** Document segment follows **
Always create: pyproject.toml, package __init__.py, agent/schema.py, agent/signature.py, agent/service.py, agent/__init__.py, and tests/test_smoke.py.

Create when needed:

  • agent/skills.py when the RLM needs domain-specific instructions beyond built-in skills.
  • tools/ when host-side functions or helper modules are needed.
  • bench/ when the user wants evals, datasets, scoring, or eval config.
  • gepa/ and a console script when the user wants RLM-GEPA optimization.

Do not add compatibility shims for old flat module names in newly generated projects. The grouped imports are the source of truth.

pyproject.toml — Dependencies and generated-with metadata

Every generated RLM project should record which predict-rlm version and skill layout it targets. Use the current package version unless the user explicitly pins another one. For this repository version, that is 0.3.0.

Agent-only project:

[project]
name = "my-rlm"
version = "0.1.0"
requires-python = ">=3.11"
dependencies = [
    "predict-rlm>=0.3.0,<0.4",
]

[tool.predict-rlm.generated]
predict_rlm_version = "0.3.0"
skill_version = "2.0"
layout = "agent-tools-bench-gepa"
features = ["agent"]

If the project uses built-in example skills, add only the required extras or packages. If it uses GEPA, add the GEPA extras and project-local rlm-gepa script as the main UX. Do not include optimization dependencies for an agent-only or eval-only project.

dependencies = [
    "predict-rlm[examples,gepa,gepa-viz]>=0.4.0,<0.5",
]

[project.scripts]
rlm-gepa = "my_rlm.gepa:main"

[tool.predict-rlm.generated]
predict_rlm_version = "0.4.0"
skill_version = "2.0"
layout = "agent-tools-bench-gepa"
features = ["agent", "tools", "bench", "rlm-gepa"]

For examples inside the predict-rlm monorepo, an editable path source is fine, but keep the generated metadata table so readers know which API/layout version the project was generated against.

agent/schema.py — Pydantic models

Define models for structured inputs and outputs. Use Field(description=...) so the RLM knows what each field means.
** End of Document segment **
** Extracted records follows **
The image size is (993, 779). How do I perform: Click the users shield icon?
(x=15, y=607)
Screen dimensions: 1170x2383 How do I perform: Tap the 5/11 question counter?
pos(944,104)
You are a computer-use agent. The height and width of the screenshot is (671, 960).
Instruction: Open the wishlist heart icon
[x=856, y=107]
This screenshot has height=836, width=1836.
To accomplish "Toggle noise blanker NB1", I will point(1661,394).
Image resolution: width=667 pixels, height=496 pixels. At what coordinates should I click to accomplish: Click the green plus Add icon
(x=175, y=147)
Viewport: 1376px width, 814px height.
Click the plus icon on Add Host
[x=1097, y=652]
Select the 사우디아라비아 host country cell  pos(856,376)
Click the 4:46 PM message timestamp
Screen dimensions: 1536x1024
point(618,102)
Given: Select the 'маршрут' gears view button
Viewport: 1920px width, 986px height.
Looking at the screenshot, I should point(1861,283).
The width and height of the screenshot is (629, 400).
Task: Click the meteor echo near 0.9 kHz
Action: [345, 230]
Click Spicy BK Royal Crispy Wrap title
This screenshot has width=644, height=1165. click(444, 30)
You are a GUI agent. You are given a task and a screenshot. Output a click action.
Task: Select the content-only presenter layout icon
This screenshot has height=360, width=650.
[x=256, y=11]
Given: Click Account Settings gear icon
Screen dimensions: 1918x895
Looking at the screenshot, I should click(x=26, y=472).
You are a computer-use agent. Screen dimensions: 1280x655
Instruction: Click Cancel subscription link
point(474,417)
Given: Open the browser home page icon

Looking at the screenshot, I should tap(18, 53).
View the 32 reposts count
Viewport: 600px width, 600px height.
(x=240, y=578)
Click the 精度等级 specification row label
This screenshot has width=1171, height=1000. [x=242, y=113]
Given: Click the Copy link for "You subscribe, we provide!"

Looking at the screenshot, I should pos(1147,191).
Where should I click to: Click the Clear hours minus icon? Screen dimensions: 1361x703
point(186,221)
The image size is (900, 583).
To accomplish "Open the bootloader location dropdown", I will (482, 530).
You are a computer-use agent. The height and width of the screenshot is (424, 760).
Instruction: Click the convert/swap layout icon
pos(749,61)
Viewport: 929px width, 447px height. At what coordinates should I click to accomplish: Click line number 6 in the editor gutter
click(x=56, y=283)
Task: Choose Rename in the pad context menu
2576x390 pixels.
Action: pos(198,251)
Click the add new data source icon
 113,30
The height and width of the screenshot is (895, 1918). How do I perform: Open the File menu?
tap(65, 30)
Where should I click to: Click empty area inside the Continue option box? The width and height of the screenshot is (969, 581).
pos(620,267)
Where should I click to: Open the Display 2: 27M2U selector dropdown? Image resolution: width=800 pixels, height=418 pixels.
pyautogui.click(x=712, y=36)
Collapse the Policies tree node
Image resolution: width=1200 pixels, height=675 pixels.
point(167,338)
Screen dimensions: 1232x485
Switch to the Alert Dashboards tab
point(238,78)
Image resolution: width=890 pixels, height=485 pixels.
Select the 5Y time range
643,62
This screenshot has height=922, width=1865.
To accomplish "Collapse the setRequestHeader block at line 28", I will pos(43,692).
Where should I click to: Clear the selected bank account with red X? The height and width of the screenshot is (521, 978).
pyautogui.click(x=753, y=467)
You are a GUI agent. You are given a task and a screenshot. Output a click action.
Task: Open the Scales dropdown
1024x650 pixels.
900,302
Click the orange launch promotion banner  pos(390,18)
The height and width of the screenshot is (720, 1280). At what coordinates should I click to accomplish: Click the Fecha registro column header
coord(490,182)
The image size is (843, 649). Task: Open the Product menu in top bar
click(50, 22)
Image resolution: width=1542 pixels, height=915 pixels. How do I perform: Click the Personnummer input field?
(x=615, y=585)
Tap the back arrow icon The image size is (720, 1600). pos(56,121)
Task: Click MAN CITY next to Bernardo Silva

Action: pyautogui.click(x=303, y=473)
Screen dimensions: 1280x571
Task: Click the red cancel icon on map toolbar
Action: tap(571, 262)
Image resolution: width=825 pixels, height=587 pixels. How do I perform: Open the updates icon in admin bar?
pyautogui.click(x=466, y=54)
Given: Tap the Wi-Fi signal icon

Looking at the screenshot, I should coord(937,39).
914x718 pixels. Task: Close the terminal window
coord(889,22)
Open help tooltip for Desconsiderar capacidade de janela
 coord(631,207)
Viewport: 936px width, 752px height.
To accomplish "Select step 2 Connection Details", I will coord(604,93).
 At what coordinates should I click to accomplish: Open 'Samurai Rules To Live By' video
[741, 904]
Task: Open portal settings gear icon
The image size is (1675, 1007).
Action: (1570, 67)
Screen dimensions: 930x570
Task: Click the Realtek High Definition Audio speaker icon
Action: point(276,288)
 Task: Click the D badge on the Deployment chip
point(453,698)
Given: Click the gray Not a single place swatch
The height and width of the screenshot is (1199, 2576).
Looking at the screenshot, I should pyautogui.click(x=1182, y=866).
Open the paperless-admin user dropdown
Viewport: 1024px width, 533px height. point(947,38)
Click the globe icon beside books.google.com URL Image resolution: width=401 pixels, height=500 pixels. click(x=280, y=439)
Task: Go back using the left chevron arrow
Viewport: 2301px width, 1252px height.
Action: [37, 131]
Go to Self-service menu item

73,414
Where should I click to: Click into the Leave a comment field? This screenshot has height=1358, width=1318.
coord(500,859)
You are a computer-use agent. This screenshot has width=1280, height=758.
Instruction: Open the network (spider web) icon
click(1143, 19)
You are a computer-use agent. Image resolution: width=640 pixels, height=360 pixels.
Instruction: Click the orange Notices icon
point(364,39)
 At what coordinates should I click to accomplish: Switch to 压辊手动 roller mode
** End of Extracted records **
## Required work:
#1 According to the predict-rlm guide, what is the package version for this repository version?
#2 Copy the stretch of the predict-rlm guide from "Always create: pyproject.toml, package" through "wants RLM-GEPA optimization.".

## Solutions per task:
#1 0.3.0

#2
Always create: pyproject.toml, package __init__.py, agent/schema.py, agent/signature.py, agent/service.py, agent/__init__.py, and tests/test_smoke.py.

Create when needed:

  • agent/skills.py when the RLM needs domain-specific instructions beyond built-in skills.
  • tools/ when host-side functions or helper modules are needed.
  • bench/ when the user wants evals, datasets, scoring, or eval config.
  • gepa/ and a console script when the user wants RLM-GEPA optimization.